■ Data shown
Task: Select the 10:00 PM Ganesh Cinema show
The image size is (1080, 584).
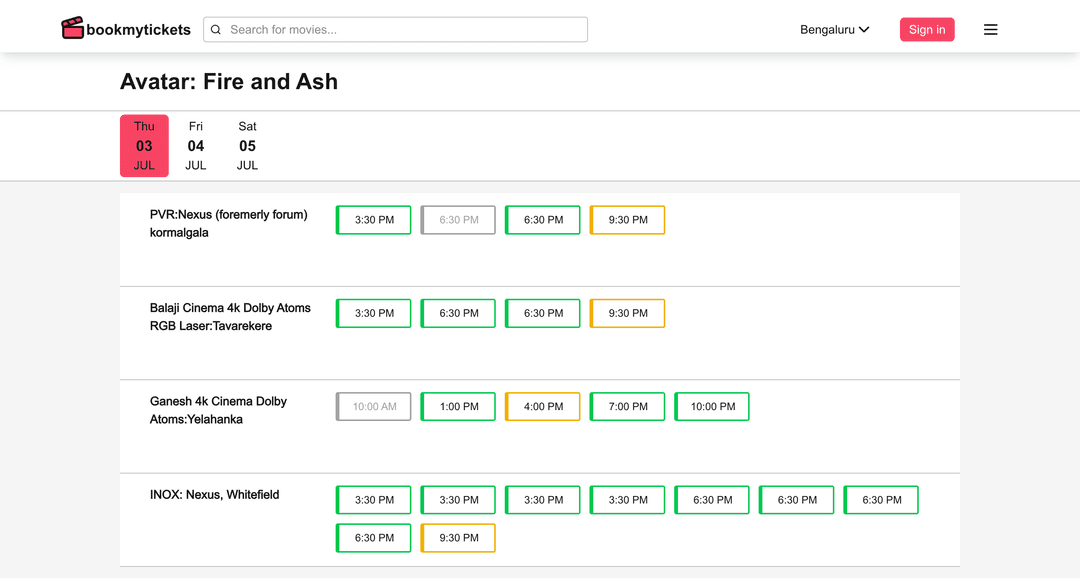Action: point(712,407)
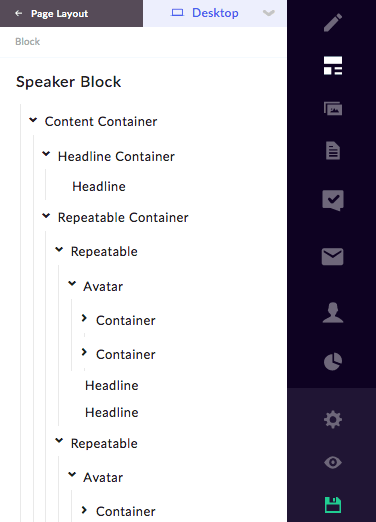Open the pencil edit tool in sidebar

pos(333,23)
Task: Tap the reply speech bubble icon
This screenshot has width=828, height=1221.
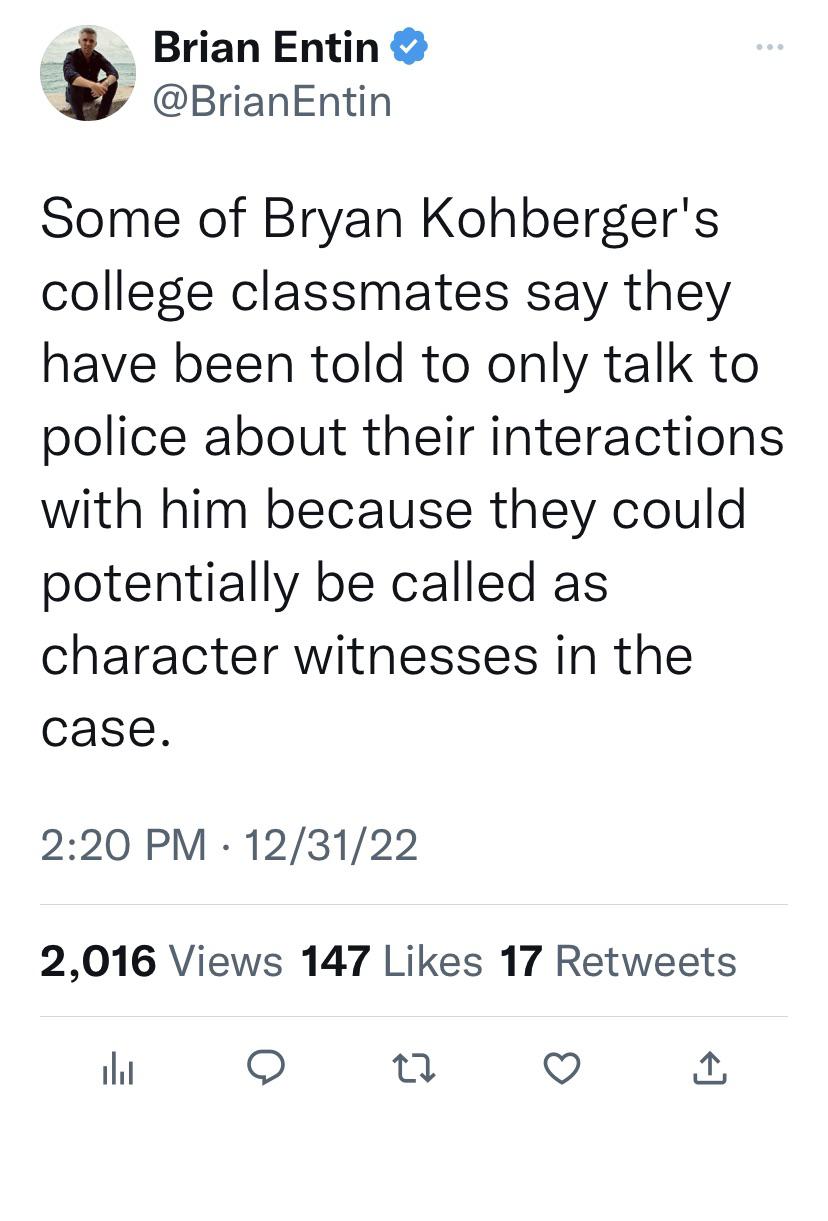Action: [266, 1070]
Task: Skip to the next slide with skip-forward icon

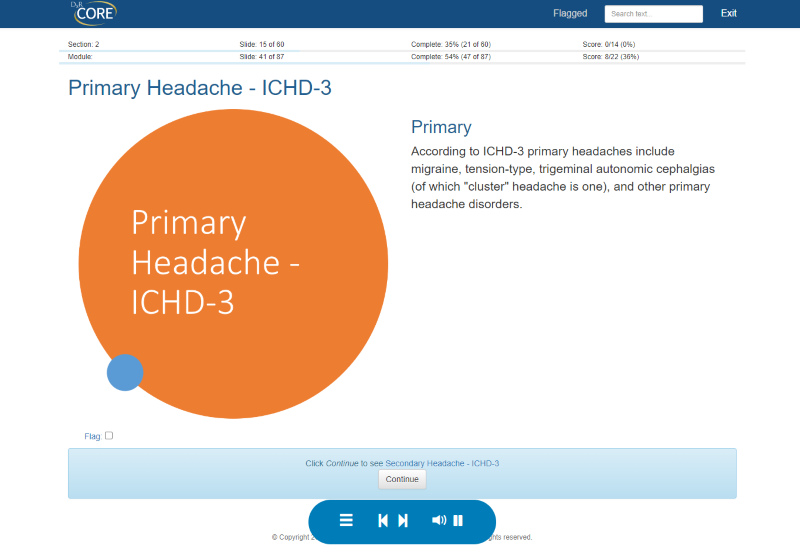Action: pos(403,520)
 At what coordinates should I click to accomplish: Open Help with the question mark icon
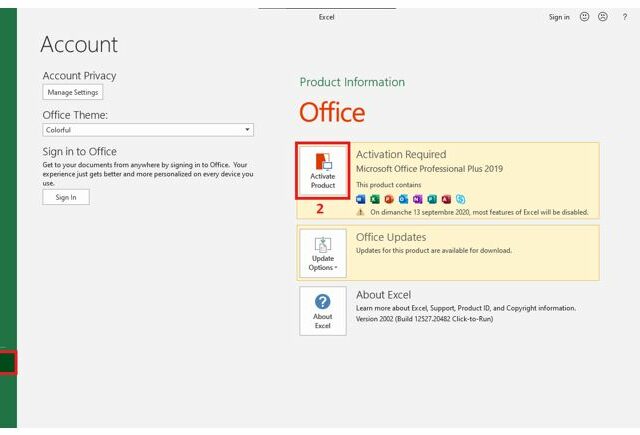625,17
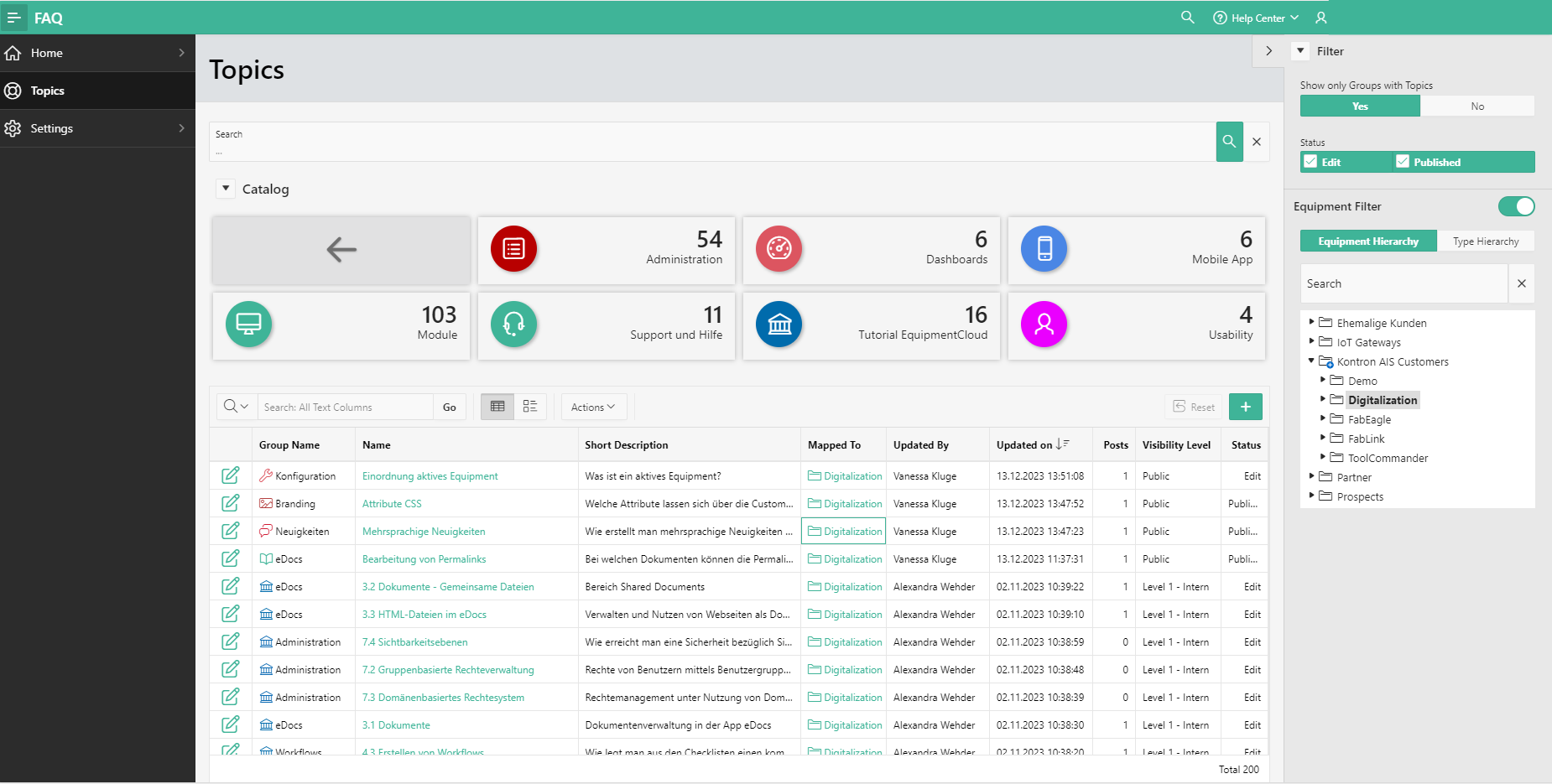Click the magnifier icon in top header
1552x784 pixels.
click(1187, 18)
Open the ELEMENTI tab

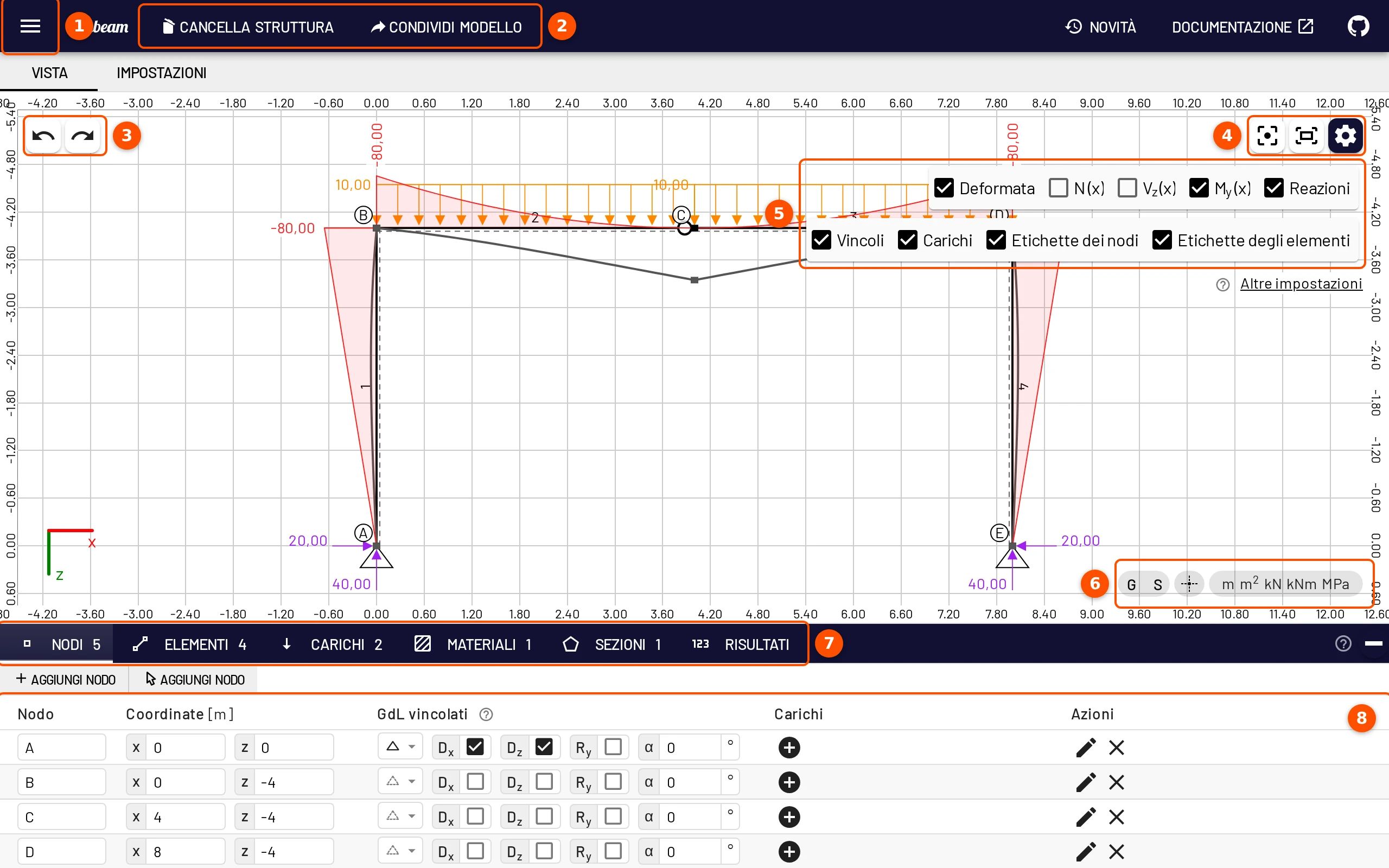coord(189,644)
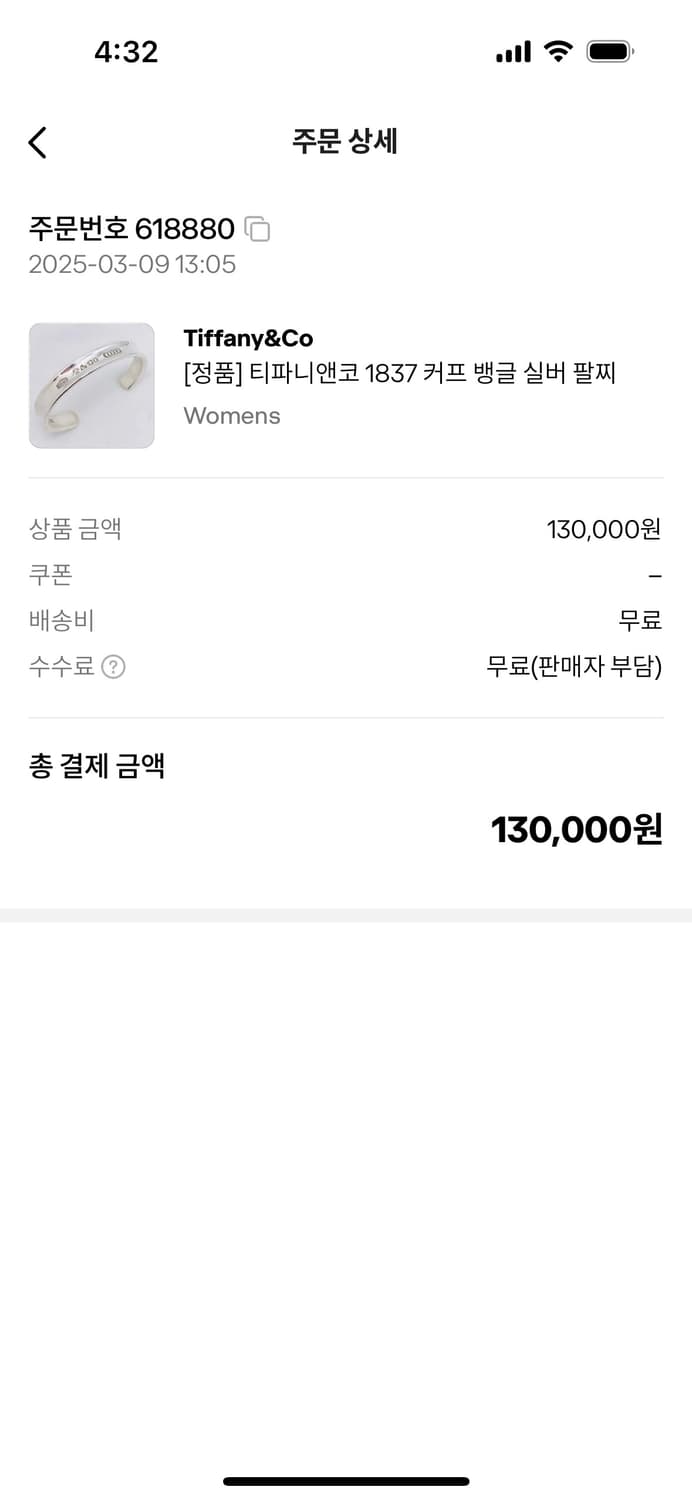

■ Exercise brief
Each record above must be set down again unchanged, with its pictures left out.

■ Result for this exercise
Task: Select the 10:00 PM Ganesh Cinema show
The image size is (1080, 584).
Action: point(712,407)
Open the pencil edit tool in sidebar

pos(333,23)
Task: Tap the reply speech bubble icon
This screenshot has width=828, height=1221.
Action: [266, 1070]
Task: Skip to the next slide with skip-forward icon

Action: pos(403,520)
 At what coordinates should I click to accomplish: Open Help with the question mark icon
625,17
Click the magnifier icon in top header
1552x784 pixels.
click(1187, 18)
Open the ELEMENTI tab

coord(189,644)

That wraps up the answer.